Anouk Buelens - Terryn
De la nécessité d’une consultation
A peine entré dans mon cabinet, mon patient se met à grommeler et à se plaindre. Sa femme me lance un regard désolé. Je pense être la source de sa mauvaise humeur. La secrétaire m’avait avertie ce matin. Alors qu’il réclamait une série de prescriptions par téléphone, elle lui avait fait remarquer que sa dernière consultation remontait à six mois... En pratique, toute personne sous traitement au long cours est supposée consulter au moins deux fois par an. Mais ce patient ne l’entend pas de cette oreille. « On peut tout faire par ordinateur de nos jours, non? « , me demande-t-il.
C’est une réaction fréquente.
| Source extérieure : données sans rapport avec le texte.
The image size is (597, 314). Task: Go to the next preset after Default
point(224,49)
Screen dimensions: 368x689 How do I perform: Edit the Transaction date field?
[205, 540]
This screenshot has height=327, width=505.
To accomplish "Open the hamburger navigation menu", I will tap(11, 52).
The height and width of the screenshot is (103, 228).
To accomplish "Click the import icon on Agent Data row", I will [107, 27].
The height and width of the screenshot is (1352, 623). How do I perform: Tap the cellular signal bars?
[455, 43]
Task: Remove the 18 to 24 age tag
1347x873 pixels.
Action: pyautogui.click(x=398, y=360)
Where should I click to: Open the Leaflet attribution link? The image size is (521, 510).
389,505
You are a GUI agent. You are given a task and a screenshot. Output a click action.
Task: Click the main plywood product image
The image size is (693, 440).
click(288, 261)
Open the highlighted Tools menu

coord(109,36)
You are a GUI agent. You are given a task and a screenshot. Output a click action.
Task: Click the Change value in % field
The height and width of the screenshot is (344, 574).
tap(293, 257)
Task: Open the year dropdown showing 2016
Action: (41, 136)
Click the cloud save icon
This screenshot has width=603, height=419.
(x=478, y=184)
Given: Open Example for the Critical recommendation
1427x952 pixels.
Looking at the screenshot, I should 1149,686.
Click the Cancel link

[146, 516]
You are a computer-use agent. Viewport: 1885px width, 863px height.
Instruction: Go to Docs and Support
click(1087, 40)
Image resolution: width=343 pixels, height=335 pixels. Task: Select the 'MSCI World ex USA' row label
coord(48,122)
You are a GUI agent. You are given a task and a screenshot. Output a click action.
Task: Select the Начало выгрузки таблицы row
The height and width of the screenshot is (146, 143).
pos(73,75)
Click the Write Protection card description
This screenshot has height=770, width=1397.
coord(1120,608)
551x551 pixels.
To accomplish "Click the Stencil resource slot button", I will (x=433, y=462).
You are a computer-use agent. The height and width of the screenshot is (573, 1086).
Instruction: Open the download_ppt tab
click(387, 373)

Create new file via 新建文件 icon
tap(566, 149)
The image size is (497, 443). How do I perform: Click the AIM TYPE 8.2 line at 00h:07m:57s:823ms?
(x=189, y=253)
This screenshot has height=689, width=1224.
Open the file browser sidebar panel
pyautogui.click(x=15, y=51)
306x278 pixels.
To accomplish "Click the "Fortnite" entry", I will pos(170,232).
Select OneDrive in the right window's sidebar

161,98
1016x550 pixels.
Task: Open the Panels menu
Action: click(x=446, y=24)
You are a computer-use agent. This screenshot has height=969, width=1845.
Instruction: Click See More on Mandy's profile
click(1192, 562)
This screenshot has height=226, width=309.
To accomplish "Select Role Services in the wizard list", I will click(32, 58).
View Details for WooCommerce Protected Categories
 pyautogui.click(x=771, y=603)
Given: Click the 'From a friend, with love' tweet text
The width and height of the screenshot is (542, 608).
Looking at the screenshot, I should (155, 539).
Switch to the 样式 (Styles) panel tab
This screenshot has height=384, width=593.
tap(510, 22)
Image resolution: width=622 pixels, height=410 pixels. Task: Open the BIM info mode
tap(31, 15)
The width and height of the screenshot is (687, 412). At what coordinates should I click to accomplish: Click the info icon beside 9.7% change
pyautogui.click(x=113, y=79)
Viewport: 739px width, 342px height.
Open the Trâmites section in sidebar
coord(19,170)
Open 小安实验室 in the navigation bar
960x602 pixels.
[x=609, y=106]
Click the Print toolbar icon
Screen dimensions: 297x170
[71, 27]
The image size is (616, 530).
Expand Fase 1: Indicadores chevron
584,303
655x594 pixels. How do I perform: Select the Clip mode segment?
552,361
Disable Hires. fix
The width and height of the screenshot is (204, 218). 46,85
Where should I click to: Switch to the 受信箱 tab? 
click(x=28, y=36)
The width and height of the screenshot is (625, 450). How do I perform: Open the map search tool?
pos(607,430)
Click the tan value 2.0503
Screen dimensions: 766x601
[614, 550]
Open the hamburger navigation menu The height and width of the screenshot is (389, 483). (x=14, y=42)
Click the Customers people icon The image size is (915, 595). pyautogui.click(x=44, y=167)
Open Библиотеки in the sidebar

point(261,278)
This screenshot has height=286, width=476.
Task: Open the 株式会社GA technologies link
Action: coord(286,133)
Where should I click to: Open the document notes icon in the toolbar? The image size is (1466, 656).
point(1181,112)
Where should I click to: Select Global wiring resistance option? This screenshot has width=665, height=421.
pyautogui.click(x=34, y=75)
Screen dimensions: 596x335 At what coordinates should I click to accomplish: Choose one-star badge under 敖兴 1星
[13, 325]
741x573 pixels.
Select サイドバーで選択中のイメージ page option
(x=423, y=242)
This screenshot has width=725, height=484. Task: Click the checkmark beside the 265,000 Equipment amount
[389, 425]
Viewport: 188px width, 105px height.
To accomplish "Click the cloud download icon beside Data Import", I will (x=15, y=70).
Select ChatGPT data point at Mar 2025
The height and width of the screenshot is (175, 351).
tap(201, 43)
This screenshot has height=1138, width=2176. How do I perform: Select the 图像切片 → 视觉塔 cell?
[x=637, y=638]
Depuis la pandémie de Covid, les patients s’attendent à ce que nous assurions une grande partie de notre travail à distance. Pourtant, je continue à penser qu’une consultation physique garde tout son intérêt. Cela nous permet de revoir ensemble le dossier médical. Faut-il adapter les prescriptions? Le patient prend-il des médicaments dont je n’ai pas connaissance? Et que peut-on améliorer en matière de prévention?
L’homme me tend la liste de ses médicaments. Il roule des yeux quand je lui demande, pour chacun d’entre eux, à quelle fréquence et comment il les prend, mais accepte bon gré mal gré de répondre. Il semble les prendre correctement, comme prescrit. Excellent. Je remarque un anticoagulant et décide de vérifier les antécédents médicaux. Apparemment, aucun diagnostic n’en mentionne l’utilité. Je m’assure que je ne n’ai pas oublié de noter quelque chose... Non, le dossier est correct.
Je lui explique qu’avant, ce médicament était utilisé en prévention, mais que les nouvelles recommandations ne le préconisent plus. Il peut donc arrêter de le prendre. Il hausse les épaules et m’explique que ça ne le gêne pas de continuer à avaler ces cachets... Je lui demande alors pourquoi il a besoin de prendre un pansement gastrique. En effet, le pansement sert à apaiser les maux d’estomac provoqués par l’anticoagulant.
Enthousiaste, je lui annonce qu’on va pouvoir raccourcir sa liste de médicaments: en éliminant l’anticoagulant, le pansement gastrique devient lui aussi superflu. Un médecin ne se contente pas de prescrire des traitements, il est aussi là pour éliminer ce qui ne sert à rien. Plus un patient prend de médicaments, plus il augmente le risque d’interactions. Et donc d’inefficacité. L’homme acquiesce, sans doute surtout parce que sa femme abonde dans mon sens.
Avec l’impression du devoir accompli, je prends congé du couple. Quelques mois plus tard, sa femme vient réclamer ses anticoagulants deux fois plus souvent qu’auparavant... Je suppose que son mari prend les siens maintenant que je ne lui en prescris plus. N’ai-je pas été assez claire dans mes explications? N’a-t-il pas osé exprimer des réserves face à ma décision? La prochaine consultation sera, elle aussi, plus que nécessaire.